Q. I got an offer – almost. I have been interviewing with this company and they made me an offer contingent on my current boss giving me a good reference. Even though I wasn’t happy about that, I did it. My current boss gave me a good reference I guess, but she is not happy. I haven’t received the offer in writing; this seems wrong and unfair. I haven’t given notice, my colleagues don’t know what is going on, and they’ve started preparing for my departure.
A. You really are in a very difficult situation and your pending new employer put you there. I have seen this process done before, and I’m sure it will happen again with a more unskilled recruiter. Yes it is unfair, and there are ways for them to have achieved what they needed while leaving you in a better position.
When you are asked to do something in any employment situation that doesn’t feel fair, make sure to try and talk it through. This is the initial point in all negotiating. Understand what they need, and what you need. They needed some kind of reference from your current employer, but you didn’t have a written offer; you had not given notice and this reference from your boss put you at risk.

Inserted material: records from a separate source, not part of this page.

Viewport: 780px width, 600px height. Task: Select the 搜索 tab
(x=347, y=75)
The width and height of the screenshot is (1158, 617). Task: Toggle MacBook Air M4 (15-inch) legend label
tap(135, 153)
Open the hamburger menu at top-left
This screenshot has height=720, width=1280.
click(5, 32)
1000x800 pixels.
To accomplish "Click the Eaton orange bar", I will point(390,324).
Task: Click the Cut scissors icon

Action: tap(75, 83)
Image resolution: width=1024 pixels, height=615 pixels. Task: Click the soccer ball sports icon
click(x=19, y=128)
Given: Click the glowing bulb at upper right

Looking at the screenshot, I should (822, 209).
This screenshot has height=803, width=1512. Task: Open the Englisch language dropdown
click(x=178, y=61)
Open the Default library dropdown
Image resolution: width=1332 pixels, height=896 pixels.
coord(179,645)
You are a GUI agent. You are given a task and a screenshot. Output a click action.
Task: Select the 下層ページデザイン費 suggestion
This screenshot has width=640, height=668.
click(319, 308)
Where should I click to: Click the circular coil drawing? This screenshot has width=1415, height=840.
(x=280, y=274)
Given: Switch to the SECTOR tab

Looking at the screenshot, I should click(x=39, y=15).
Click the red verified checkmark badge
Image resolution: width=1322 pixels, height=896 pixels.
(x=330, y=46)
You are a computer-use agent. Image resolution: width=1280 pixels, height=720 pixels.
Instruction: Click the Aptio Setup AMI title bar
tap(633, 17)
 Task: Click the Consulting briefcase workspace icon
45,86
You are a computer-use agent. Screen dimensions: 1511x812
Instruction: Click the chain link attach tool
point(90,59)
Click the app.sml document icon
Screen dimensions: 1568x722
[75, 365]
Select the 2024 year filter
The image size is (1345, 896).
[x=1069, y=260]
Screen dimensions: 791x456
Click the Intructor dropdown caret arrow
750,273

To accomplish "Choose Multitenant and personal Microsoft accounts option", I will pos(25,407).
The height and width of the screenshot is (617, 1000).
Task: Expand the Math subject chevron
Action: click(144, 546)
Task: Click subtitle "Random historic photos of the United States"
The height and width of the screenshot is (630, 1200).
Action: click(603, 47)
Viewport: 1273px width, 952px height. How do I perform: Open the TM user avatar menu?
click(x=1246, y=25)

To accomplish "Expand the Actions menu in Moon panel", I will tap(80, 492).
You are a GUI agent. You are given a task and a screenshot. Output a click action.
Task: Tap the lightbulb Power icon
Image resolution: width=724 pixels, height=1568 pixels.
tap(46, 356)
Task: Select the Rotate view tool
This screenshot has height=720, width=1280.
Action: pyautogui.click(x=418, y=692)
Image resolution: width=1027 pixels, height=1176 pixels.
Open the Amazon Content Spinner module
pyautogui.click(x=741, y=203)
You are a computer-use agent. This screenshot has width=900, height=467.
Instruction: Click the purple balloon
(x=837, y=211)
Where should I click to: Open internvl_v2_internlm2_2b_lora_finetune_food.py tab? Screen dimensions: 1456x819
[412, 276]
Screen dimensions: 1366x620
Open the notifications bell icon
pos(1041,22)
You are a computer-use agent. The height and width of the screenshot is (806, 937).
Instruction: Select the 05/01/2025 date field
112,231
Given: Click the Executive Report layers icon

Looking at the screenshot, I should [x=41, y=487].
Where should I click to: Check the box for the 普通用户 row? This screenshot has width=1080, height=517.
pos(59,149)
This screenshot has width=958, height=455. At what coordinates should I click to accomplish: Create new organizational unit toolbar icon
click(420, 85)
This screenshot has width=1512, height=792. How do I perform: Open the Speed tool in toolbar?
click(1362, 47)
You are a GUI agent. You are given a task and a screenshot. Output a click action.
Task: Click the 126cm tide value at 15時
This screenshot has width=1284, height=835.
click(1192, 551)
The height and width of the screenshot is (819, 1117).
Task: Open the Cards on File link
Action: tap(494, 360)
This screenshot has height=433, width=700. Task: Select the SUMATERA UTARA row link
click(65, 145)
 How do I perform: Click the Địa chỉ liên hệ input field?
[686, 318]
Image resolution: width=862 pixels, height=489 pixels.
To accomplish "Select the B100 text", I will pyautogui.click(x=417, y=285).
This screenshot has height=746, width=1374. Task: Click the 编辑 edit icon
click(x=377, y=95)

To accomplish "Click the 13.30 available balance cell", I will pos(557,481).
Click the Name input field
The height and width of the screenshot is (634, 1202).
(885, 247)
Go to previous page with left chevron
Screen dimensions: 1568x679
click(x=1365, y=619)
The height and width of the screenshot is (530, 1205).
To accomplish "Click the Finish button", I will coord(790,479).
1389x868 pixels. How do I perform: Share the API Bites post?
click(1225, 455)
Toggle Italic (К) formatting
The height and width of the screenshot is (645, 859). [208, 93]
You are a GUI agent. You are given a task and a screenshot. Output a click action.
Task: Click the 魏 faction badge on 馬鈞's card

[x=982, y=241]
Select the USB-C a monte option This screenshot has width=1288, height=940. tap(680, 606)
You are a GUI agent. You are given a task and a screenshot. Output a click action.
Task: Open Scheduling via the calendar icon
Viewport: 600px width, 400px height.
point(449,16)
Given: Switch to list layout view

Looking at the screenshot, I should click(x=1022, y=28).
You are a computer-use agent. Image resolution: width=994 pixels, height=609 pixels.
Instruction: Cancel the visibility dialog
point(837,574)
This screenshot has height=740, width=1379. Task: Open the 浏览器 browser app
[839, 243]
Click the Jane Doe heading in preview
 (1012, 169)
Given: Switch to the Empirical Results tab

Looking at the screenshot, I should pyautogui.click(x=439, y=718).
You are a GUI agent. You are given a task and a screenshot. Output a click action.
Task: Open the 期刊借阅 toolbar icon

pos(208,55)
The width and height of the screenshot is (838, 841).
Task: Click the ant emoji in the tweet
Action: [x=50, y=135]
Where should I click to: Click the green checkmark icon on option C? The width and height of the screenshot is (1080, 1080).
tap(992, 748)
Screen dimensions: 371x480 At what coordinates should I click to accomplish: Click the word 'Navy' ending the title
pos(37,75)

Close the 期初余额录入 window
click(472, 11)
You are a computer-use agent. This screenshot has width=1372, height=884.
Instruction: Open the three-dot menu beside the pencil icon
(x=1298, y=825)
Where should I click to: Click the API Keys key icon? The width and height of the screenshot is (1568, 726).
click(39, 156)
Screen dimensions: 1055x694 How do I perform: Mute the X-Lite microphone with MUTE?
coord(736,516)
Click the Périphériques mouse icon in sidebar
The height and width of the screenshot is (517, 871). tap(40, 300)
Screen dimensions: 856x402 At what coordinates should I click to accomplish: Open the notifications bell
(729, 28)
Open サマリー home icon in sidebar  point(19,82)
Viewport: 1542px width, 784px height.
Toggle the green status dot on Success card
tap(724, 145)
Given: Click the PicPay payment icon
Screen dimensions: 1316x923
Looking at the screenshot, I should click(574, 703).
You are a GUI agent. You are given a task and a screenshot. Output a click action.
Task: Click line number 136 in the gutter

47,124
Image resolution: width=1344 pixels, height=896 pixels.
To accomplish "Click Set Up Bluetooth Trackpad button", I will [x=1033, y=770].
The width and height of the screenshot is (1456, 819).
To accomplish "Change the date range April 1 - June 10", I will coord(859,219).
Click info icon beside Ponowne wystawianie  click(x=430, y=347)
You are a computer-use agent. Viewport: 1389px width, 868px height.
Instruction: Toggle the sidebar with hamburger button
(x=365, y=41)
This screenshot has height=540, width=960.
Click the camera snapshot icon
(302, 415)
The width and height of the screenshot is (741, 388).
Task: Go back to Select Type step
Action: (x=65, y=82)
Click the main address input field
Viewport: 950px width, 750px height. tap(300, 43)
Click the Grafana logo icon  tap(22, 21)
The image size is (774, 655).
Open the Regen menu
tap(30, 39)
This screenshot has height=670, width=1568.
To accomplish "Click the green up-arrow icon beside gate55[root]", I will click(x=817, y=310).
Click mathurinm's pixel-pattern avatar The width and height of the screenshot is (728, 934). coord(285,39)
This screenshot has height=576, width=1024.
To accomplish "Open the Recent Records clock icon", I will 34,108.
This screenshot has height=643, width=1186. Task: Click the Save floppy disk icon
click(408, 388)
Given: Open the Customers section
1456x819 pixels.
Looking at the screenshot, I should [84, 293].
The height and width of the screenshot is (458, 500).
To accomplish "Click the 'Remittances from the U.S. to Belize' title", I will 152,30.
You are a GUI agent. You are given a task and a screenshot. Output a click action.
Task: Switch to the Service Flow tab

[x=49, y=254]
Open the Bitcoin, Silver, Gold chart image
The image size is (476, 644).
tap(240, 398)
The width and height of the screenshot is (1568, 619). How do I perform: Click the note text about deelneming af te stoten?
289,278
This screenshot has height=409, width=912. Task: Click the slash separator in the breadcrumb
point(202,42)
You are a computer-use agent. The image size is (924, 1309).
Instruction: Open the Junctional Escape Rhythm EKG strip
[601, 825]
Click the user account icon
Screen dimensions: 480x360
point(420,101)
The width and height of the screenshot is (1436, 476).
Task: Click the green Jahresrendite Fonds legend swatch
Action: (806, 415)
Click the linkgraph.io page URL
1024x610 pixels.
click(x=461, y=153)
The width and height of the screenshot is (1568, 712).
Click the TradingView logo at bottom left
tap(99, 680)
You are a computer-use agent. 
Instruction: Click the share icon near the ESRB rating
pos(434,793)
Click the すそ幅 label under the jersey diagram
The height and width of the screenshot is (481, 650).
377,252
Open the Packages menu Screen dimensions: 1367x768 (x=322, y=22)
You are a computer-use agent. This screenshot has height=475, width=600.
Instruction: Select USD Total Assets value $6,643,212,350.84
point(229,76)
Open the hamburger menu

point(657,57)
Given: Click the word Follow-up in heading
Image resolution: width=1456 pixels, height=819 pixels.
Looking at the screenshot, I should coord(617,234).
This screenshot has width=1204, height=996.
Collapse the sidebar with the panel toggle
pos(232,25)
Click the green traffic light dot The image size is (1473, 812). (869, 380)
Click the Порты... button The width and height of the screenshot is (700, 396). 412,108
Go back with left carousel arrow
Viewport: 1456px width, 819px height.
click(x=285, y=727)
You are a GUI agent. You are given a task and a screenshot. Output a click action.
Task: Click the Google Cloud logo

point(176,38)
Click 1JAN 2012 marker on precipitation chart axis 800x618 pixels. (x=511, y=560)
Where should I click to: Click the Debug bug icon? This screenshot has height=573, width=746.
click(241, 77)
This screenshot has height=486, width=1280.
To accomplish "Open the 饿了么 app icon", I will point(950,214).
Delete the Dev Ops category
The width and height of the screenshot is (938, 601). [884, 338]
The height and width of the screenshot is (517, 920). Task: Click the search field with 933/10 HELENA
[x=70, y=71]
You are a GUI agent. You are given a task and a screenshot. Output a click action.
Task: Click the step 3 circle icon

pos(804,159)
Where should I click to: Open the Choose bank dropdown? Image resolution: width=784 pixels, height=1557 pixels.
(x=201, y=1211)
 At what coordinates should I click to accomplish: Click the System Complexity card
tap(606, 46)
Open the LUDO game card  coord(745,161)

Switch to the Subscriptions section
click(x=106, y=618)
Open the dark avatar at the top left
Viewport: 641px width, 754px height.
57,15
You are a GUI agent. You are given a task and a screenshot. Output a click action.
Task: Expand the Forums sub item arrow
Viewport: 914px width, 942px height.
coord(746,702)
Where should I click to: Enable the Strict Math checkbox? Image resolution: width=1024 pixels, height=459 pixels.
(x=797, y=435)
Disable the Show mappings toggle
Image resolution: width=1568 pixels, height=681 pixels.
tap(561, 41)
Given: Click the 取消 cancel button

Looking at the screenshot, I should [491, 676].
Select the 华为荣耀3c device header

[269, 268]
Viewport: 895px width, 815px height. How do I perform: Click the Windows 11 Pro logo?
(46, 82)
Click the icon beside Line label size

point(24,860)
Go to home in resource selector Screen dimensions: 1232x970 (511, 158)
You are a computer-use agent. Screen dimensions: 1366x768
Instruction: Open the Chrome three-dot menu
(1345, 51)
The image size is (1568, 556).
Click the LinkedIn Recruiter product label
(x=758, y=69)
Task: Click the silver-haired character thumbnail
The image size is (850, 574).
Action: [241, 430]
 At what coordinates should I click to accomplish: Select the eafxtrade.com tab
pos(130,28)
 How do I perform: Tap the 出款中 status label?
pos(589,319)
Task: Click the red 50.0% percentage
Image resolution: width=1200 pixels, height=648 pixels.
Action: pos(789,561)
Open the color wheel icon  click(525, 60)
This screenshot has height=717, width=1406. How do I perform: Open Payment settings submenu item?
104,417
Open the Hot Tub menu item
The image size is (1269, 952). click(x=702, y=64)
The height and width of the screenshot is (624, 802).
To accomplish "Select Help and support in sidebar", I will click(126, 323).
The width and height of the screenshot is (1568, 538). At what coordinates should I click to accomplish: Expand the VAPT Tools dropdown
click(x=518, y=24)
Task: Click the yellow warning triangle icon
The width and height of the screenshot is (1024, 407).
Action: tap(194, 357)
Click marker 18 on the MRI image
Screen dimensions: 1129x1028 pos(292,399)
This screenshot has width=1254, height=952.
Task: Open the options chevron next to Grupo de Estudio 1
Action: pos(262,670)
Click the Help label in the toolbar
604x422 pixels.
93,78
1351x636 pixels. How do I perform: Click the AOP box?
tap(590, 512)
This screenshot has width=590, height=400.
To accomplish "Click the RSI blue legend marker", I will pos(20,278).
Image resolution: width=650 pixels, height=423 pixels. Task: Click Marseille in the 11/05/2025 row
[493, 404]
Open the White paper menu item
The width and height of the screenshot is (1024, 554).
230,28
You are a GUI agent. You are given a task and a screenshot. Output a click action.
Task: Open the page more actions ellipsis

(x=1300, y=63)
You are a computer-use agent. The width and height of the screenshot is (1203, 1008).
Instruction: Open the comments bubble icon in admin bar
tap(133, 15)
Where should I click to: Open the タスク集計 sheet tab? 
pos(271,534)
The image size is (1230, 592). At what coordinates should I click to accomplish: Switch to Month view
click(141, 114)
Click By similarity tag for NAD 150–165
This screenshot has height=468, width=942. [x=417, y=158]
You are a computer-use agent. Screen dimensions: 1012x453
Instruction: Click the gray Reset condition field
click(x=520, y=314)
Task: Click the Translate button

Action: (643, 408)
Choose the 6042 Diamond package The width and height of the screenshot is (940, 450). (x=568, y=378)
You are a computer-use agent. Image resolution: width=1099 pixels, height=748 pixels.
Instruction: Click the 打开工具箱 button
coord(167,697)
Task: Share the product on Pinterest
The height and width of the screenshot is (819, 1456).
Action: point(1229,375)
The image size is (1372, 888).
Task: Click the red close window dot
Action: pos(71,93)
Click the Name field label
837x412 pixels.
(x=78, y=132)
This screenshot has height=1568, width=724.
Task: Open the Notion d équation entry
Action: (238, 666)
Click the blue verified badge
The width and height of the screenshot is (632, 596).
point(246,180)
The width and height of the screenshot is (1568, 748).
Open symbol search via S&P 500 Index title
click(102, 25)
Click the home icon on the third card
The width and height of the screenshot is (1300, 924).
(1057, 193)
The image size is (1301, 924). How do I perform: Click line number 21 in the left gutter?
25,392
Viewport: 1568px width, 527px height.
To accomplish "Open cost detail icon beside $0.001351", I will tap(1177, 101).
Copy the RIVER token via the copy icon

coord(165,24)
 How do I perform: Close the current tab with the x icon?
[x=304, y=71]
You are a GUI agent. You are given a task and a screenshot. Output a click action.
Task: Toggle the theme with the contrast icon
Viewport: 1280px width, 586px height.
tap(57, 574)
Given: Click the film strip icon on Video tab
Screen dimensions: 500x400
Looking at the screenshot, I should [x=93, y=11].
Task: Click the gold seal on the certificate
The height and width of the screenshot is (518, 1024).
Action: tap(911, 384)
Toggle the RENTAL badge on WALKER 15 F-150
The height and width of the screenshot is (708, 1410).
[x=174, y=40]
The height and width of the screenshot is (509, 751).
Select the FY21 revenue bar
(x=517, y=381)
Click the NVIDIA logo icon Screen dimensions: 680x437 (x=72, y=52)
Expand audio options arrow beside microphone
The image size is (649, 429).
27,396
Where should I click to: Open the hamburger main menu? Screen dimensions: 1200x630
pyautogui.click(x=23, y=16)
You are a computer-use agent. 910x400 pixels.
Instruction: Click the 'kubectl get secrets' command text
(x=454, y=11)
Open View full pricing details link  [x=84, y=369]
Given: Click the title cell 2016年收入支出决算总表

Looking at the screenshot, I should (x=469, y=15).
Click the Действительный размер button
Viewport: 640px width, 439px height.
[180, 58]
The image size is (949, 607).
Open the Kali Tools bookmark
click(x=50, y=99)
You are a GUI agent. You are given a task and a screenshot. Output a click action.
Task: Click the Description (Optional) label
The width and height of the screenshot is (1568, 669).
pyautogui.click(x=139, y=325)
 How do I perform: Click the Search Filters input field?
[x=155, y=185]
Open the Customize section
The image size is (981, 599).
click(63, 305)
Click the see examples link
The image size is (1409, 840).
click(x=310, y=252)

You might have asked them if another senior person, or a colleague reference would suffice.
If not, you could have also said that before you jeopardized your current job, you’d need to see the complete offer in writing first, have the background check completed, and have a start date negotiated. Your boss could have fired you on the spot, which would have left you with no job, no clear start date for a new job and no source of income. These points of negotiation are not unreasonable. Often when people want an offer badly, they put themselves in a difficult spot, which is what happened here.
At this point, you need to have a conversation with the recruiter to encourage the completion of this offer in a timely fashion so that you can have a more complete conversation with your boss. With the written offer in hand and a start date, thank him for his support by way of the reference, and the opportunity to work for him. This bridge may be burned, but try to rebuild it. You may need it in the future. Talk to him about what else you can do to support an effective transition, which may include working with your colleagues. Don’t worry about explaining the details to them. You can do that after you leave.